We will use the ratio test for absolute convergence to determine the interval of convergence for the series.

Now, let \(a_{k}=\left ( -\frac{3}{8} \right )^{k+1}\left ( x-3 \right )^{k} so, a_{k+1}=\left ( -\frac{3}{8} \right )^{k+2}\left ( x-3 \right )^{k+1}\).

So,

\(\begin{aligned}\lim _{k \rightarrow \infty}\left|\frac{a_{k+1}}{a_k}\right| &=\lim _{k \rightarrow \infty}\left|\frac{\left(-\frac{3}{8}\right)^{k+2}(k+2)(x-3)^{k+1}}{\left(-\frac{3}{8}\right)^{k+1}(k+1)(x-3)^k}\right| \\&=\lim _{k \rightarrow \infty}\left|-\frac{3}{8}\frac{k+2}{k+1}(x-3)\right|\end{aligned}\)

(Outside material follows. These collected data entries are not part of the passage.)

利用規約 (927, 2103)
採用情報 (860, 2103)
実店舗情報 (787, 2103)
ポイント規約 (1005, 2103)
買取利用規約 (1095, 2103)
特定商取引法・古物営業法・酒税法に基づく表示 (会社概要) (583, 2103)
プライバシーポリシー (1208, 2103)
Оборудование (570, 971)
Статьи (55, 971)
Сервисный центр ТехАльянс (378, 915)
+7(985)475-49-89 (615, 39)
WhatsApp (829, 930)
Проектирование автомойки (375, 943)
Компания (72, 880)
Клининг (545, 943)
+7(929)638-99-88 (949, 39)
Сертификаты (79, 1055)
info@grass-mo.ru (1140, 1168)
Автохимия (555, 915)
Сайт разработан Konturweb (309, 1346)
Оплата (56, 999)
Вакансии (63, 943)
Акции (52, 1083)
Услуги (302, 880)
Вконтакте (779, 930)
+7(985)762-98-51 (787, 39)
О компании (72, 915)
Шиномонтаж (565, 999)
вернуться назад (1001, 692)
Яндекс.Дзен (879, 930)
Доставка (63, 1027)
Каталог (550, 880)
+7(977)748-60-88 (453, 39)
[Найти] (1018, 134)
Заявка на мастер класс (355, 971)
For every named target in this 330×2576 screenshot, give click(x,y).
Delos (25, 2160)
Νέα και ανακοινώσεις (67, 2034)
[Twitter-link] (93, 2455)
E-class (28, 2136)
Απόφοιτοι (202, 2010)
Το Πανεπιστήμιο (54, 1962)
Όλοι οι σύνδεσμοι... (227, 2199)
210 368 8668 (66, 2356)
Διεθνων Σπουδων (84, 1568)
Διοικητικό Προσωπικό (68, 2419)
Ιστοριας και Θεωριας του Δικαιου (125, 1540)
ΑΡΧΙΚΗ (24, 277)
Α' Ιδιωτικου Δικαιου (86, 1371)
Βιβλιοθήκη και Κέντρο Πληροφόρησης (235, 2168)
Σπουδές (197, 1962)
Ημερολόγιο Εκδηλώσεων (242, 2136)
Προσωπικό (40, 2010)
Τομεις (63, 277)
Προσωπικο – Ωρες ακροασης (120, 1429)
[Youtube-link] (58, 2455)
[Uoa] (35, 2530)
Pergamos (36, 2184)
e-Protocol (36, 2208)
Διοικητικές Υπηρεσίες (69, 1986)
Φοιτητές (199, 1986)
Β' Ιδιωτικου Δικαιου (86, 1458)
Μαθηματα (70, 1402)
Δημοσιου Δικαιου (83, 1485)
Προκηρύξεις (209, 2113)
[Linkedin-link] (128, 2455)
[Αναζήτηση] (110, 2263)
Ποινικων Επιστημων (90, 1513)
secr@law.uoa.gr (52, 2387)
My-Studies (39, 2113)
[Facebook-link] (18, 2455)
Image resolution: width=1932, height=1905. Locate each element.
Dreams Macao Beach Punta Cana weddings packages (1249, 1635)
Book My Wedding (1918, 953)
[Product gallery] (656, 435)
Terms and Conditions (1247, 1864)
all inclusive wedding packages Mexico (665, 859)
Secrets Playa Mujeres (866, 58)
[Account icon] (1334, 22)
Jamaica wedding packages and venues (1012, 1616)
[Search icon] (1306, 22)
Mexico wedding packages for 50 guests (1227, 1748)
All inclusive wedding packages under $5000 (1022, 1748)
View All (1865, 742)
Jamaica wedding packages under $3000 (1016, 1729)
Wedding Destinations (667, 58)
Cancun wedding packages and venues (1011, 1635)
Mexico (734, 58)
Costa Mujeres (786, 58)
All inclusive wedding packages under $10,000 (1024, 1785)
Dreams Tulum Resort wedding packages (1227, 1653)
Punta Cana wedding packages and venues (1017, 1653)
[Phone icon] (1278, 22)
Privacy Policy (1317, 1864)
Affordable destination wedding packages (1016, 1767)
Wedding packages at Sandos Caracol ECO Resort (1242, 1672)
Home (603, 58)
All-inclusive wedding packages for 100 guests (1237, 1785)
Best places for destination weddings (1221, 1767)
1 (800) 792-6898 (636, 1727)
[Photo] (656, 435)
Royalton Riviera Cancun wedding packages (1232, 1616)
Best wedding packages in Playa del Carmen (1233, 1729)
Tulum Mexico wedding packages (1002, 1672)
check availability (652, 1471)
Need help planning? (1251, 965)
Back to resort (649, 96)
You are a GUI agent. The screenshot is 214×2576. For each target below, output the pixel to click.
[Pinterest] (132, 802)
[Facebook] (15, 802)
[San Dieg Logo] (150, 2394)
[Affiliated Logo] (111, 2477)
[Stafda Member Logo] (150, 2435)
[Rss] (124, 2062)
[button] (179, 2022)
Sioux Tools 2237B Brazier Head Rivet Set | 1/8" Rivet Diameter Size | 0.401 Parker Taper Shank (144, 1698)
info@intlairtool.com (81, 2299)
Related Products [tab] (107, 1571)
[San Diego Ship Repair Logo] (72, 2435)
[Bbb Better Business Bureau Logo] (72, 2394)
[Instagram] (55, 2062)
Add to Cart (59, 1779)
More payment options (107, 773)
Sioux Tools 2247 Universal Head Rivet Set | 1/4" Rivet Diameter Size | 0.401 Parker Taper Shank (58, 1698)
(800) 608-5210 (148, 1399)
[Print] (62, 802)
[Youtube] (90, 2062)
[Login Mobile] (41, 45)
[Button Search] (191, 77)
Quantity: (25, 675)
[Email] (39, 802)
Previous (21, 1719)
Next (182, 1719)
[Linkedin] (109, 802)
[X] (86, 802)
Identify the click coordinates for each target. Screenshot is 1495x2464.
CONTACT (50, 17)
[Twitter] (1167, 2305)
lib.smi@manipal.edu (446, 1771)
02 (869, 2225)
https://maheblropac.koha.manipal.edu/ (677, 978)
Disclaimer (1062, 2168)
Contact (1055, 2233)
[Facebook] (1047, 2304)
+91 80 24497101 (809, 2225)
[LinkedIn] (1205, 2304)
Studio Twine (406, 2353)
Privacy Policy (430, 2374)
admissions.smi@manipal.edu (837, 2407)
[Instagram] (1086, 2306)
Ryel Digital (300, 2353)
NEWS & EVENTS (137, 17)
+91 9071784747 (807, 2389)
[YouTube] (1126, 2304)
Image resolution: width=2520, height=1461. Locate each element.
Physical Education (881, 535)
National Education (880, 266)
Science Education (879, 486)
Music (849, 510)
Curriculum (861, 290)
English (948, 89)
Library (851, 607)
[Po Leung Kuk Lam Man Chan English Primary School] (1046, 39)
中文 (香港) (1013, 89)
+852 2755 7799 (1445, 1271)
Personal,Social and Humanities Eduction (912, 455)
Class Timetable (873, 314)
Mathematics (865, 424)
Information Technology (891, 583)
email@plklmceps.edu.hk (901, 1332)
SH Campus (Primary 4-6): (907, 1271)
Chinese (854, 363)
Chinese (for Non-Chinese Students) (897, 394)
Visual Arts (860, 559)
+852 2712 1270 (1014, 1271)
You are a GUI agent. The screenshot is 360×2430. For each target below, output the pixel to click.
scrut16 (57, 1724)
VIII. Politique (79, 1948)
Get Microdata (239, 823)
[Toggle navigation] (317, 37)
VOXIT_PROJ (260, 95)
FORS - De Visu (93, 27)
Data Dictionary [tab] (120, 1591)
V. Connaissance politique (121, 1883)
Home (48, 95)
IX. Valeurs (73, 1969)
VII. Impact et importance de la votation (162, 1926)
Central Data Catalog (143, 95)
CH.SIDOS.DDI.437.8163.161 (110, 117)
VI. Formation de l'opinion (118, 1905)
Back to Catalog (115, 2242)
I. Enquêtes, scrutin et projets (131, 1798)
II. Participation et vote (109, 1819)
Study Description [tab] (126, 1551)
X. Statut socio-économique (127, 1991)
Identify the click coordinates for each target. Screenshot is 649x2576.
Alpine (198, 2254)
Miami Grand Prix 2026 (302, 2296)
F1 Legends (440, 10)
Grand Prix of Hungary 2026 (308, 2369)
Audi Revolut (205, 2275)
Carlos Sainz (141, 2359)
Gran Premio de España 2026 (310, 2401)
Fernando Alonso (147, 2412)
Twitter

Now, by the ratio test of absolute convergence, the series will converge when \(\left|-\frac{3}{8}(x-3)\right|< 1\).

So, 

\(-\frac{8}{3}< x-3< \frac{8}{3}\)

\(x> \frac{1}{3} and x< \frac{17}{3}\)

Hence, the interval of convergence of the series is \(\left ( \frac{1}{3},\frac{17}{3} \right )\).